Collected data
== == ==

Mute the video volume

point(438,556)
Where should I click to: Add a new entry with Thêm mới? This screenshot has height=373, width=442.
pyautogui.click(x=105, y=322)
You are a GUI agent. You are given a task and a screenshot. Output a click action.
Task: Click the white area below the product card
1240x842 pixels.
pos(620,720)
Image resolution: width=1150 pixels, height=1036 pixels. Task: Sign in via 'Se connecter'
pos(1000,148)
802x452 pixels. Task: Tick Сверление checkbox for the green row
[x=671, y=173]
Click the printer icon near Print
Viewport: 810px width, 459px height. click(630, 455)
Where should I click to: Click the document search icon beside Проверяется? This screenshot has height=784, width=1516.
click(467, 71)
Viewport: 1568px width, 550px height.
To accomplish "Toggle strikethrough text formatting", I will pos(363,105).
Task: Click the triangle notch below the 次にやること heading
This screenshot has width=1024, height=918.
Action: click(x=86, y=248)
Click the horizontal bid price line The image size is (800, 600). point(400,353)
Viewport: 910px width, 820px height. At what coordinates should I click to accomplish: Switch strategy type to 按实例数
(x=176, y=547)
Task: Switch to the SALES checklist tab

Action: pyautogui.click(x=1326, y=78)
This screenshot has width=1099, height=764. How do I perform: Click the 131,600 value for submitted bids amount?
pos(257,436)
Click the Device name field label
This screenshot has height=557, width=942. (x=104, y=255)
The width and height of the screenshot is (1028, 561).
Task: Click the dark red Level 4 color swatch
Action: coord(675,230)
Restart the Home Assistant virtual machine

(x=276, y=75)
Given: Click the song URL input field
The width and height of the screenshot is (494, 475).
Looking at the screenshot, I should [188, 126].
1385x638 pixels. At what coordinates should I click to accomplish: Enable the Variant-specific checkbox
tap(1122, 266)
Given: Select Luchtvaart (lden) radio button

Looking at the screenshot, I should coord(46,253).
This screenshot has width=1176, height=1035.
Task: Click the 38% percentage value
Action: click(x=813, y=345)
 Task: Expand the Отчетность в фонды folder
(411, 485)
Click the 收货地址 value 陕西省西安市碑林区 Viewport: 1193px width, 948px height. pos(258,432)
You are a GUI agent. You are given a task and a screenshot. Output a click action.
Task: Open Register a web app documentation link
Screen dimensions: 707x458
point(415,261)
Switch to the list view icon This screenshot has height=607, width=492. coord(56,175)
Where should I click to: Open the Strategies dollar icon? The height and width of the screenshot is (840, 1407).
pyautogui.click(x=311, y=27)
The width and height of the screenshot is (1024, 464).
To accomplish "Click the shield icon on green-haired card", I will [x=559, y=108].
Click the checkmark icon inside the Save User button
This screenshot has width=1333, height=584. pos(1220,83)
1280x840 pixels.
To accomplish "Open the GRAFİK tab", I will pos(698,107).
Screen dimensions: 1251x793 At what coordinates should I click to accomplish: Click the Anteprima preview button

== == ==

EXERCISE INSTRUCTIONS ::
Please write out exactly the lines from the start of the data through the line that contains "Click the horizontal", both ends included, and nothing else.

ANSWER SPACE ::
Mute the video volume

point(438,556)
Where should I click to: Add a new entry with Thêm mới? This screenshot has height=373, width=442.
pyautogui.click(x=105, y=322)
You are a GUI agent. You are given a task and a screenshot. Output a click action.
Task: Click the white area below the product card
1240x842 pixels.
pos(620,720)
Image resolution: width=1150 pixels, height=1036 pixels. Task: Sign in via 'Se connecter'
pos(1000,148)
802x452 pixels. Task: Tick Сверление checkbox for the green row
[x=671, y=173]
Click the printer icon near Print
Viewport: 810px width, 459px height. click(630, 455)
Where should I click to: Click the document search icon beside Проверяется? This screenshot has height=784, width=1516.
click(467, 71)
Viewport: 1568px width, 550px height.
To accomplish "Toggle strikethrough text formatting", I will pos(363,105).
Task: Click the triangle notch below the 次にやること heading
This screenshot has width=1024, height=918.
Action: click(x=86, y=248)
Click the horizontal bid price line The image size is (800, 600). point(400,353)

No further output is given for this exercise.